Kiwis share their dementia experience in documentary
13th August 2018
Kiwis share their dementia experience in an international documentary
Every three seconds someone in the world develops dementia.
Before Helen Doyle’s diagnosis of Alzheimer’s disease, she knew something was wrong. She just didn’t know what.
Helen, who lives in Whanganui, was relieved when she finally got a diagnosis, so she could “keep on keeping on”.
Her experience, and many like hers, has been given new precedence in a documentary produced by Alzheimer’s Disease International and ITN Productions.
The nearly five-minute short film shows how Alzheimers New Zealand is working to support New Zealanders living with dementia to live well with dementia.

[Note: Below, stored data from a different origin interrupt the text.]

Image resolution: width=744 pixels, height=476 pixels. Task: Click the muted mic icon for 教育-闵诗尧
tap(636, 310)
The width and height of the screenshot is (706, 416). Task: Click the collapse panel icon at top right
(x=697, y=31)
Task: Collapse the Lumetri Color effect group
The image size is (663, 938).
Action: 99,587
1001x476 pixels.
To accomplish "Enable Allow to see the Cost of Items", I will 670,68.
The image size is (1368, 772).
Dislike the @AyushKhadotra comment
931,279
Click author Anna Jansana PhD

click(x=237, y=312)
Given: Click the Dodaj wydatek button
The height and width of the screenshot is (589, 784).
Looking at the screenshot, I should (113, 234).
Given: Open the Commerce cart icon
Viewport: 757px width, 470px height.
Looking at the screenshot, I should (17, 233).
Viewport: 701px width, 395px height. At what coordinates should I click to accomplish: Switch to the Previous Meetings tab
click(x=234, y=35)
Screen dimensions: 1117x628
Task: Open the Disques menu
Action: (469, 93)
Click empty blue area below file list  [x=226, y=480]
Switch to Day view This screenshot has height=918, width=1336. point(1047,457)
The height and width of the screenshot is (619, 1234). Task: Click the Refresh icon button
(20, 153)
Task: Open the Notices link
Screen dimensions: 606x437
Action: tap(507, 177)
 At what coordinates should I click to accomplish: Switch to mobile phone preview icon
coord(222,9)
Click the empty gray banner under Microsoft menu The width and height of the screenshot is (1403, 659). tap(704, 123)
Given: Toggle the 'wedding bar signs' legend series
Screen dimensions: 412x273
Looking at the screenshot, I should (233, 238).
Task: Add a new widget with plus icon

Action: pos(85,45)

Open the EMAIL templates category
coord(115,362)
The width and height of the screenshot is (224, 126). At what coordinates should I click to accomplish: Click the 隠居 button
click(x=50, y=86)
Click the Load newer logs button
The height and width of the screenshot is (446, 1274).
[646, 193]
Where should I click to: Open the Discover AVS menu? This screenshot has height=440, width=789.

It is being launched ahead of the start of the World Alzheimers Month campaign, which will begin in September.
Ms Doyle’s friend, and carer, Maxine Pringle, hopes people will one day see Helen and others for who they are, and not just the condition they’ve been diagnosed with.
Ms Doyle is one of a growing number of New Zealanders living with dementia, currently totalling nearly 70,000. That number is expected to almost triple to 170,000 people by 2050.
Mike Bailey and his wife Lesley also share their personal experience of living with dementia, and how best they can be supported to maintain independent, fulfilling lives.
The four bring a personal touch to the full-length film ‘Every 3 Seconds’ that discusses the risks, growth and future response to dementia here in New Zealand.
Alzheimers New Zealand chief executive Catherine Hall praises the courage of Ms Doyle and Mr Bailey who shared their stories in the video.
“This video draws people’s attention to the fact that New Zealand simply cannot afford to do nothing about dementia.
“As a society, we must do more to support people living with dementia to live well and play meaningful roles in their communities.
“The sooner we fully implement the New Zealand Framework for Dementia Care, the better it will be for the many, many thousands of Kiwis affected by dementia.”